Could you return, exactly as written, every line from the one containing "This screenshot has" through the last line of the entries below, leaving out the pictures?

Collected data entries:
◇ ◇ ◇ ◇ ◇ ◇ ◇
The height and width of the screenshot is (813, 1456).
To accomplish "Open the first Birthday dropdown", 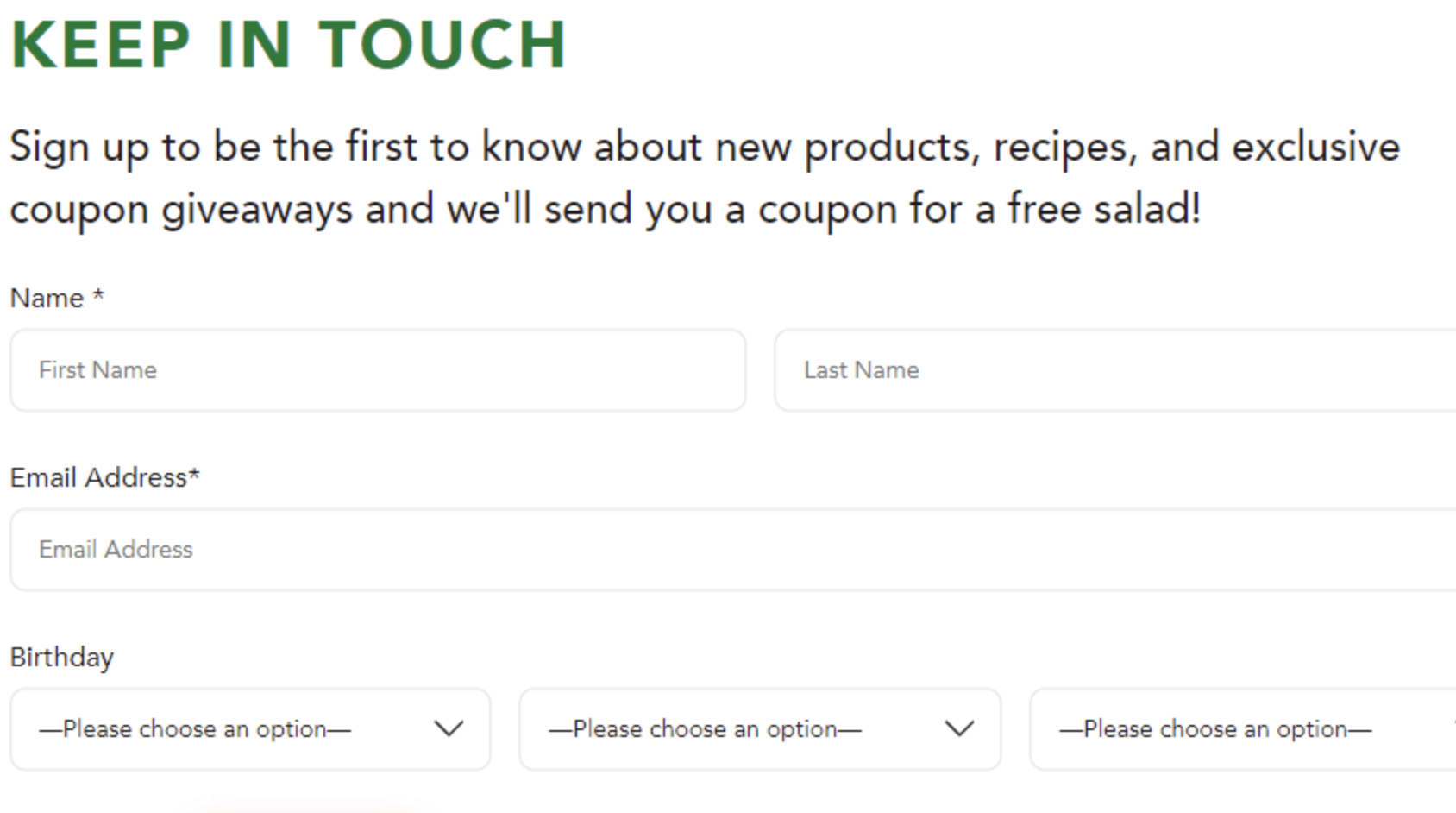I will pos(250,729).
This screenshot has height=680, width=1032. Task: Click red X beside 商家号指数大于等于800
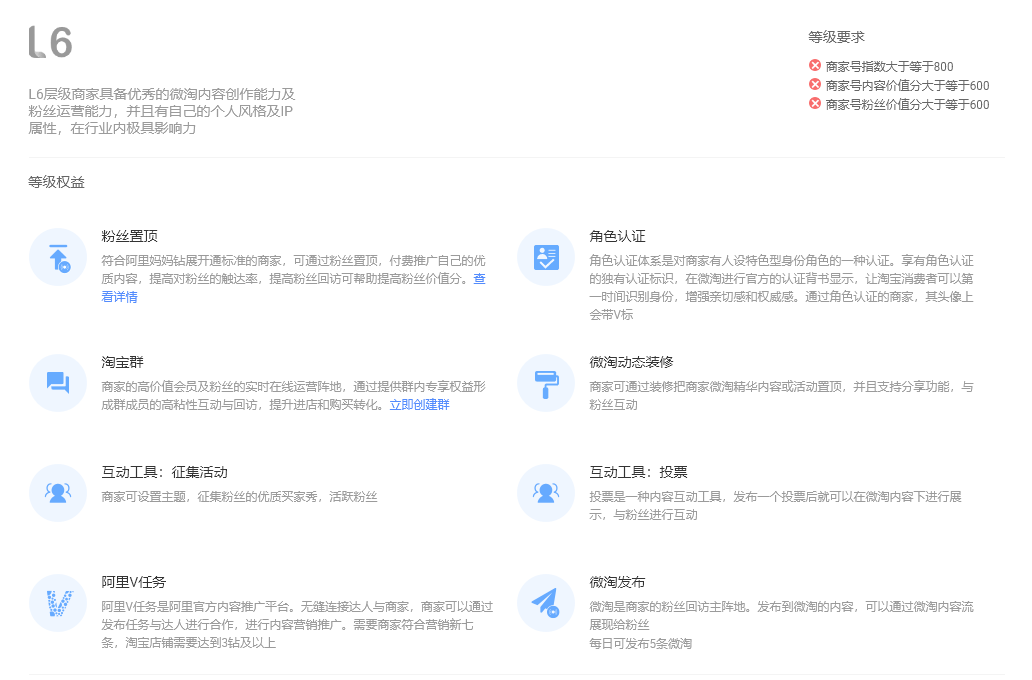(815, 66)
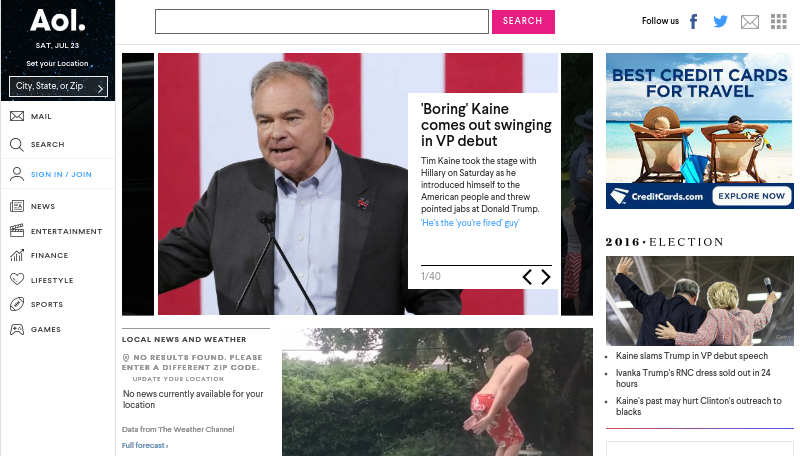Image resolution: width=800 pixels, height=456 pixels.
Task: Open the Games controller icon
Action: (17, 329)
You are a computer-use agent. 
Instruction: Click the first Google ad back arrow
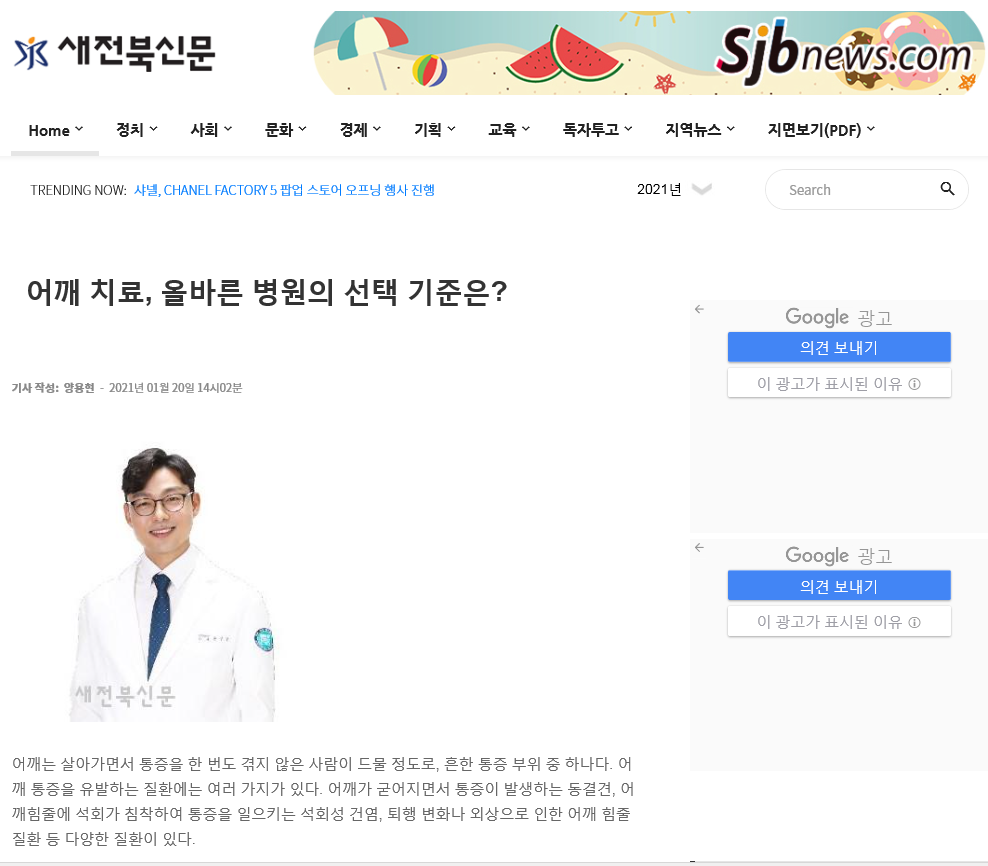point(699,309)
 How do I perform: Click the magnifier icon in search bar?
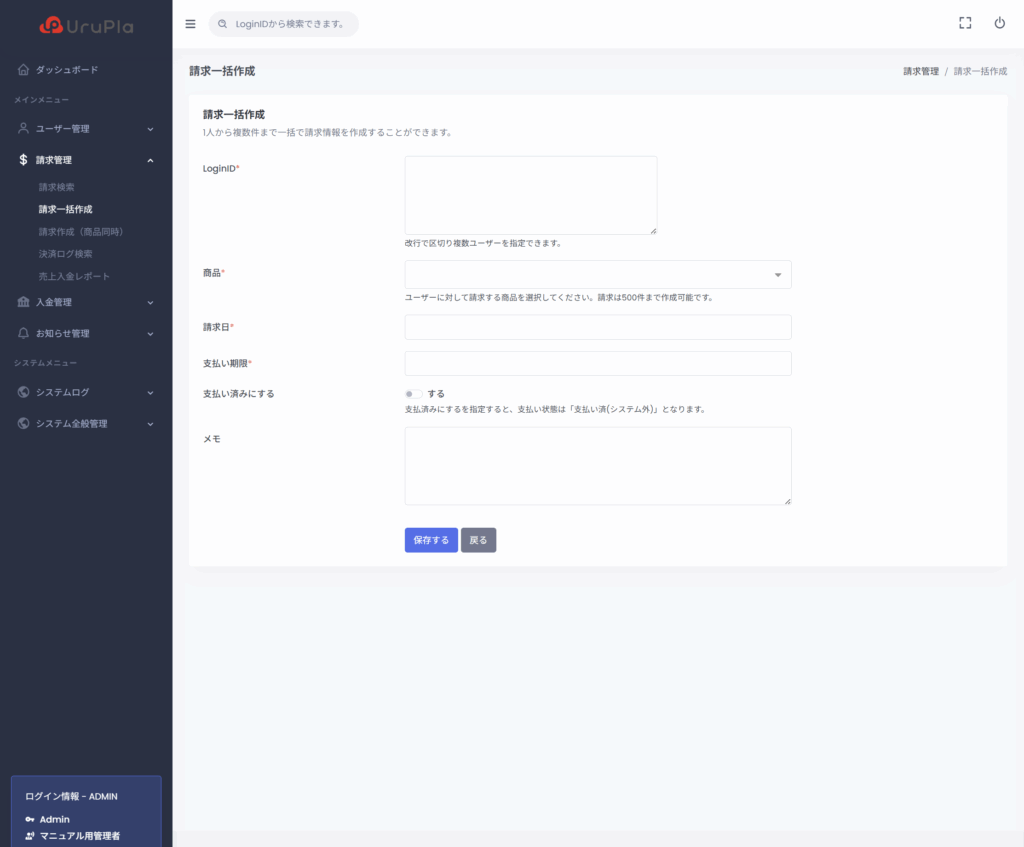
◇ ◇ ◇ ◇ ◇ ◇ ◇
** Worked solution **
This screenshot has height=680, width=1032. Task: Click red X beside 商家号指数大于等于800
(815, 66)
Image resolution: width=800 pixels, height=456 pixels.
Task: Open the Games controller icon
Action: (17, 329)
You are a computer-use agent. 
Instruction: Click the first Google ad back arrow
point(699,309)
 How do I perform: Click the magnifier icon in search bar?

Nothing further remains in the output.